Exercise> In the copy, keep every word of the data below and none of its pictures.

Screenshot grounding data:
----
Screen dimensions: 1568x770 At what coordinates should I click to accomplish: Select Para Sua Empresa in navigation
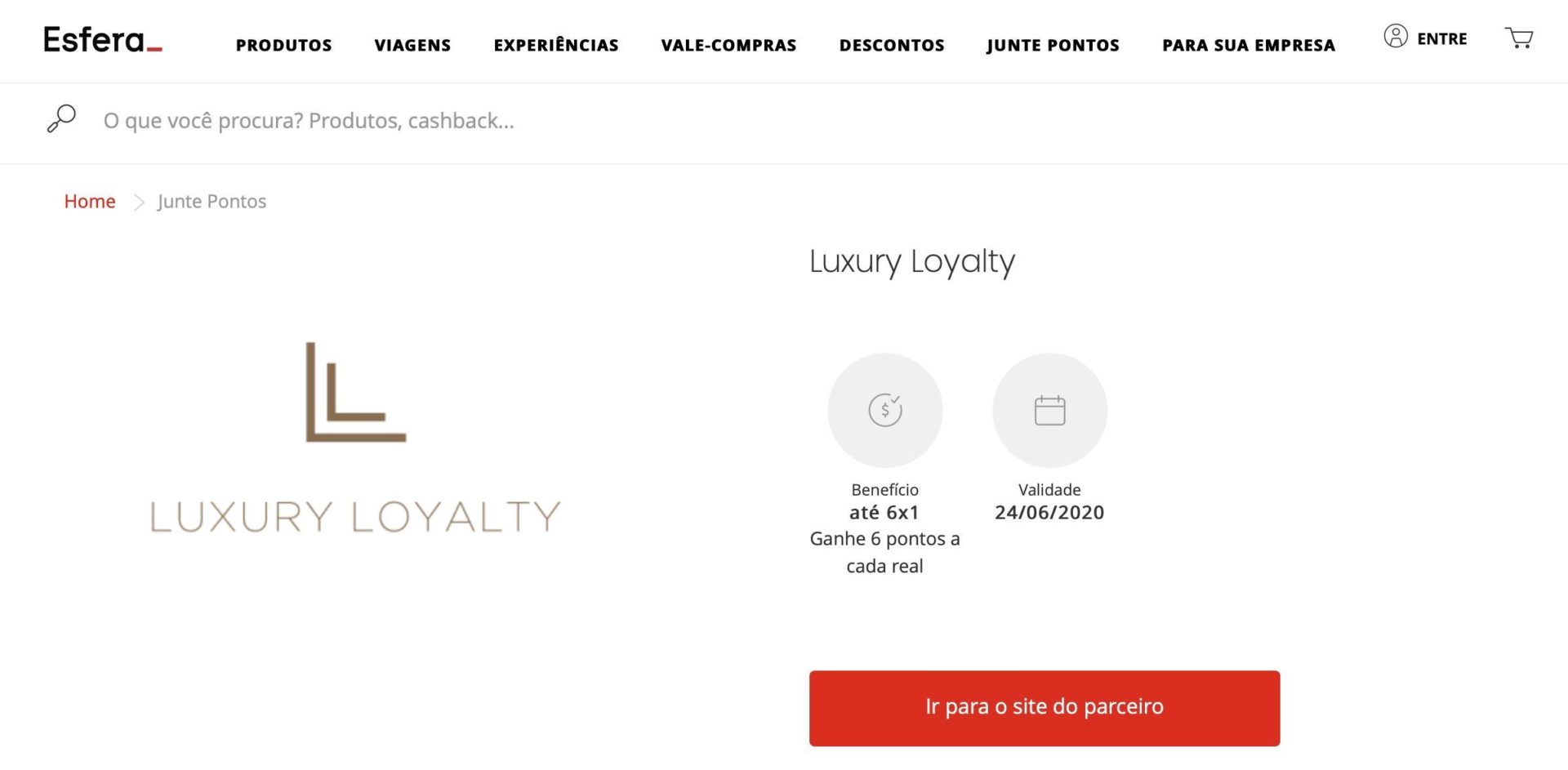1249,45
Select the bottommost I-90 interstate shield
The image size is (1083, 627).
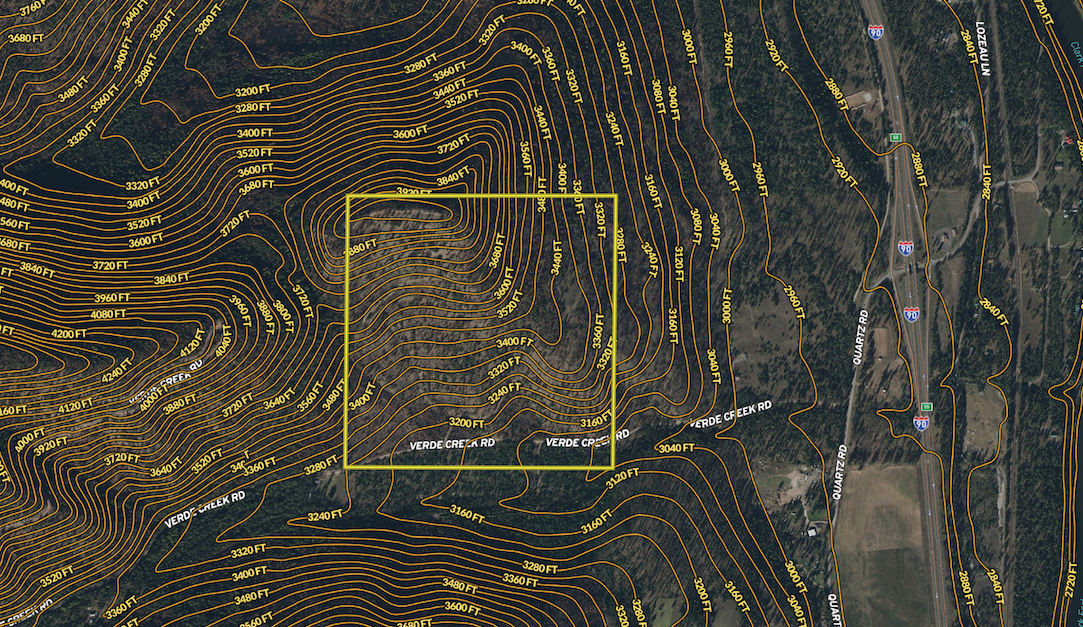pos(921,423)
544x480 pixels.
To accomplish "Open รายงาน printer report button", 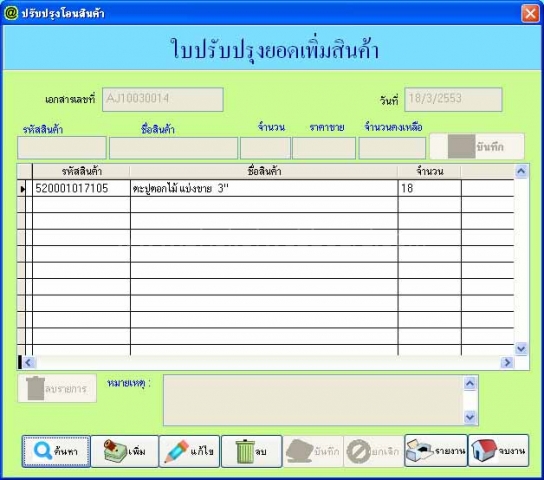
----
Your solution>
Screen dimensions: 1568x770 At what coordinates should I click to accomplish: Select Para Sua Empresa in navigation
1249,45
Select the bottommost I-90 interstate shield
The image size is (1083, 627).
pos(921,423)
544x480 pixels.
To accomplish "Open รายงาน printer report button", 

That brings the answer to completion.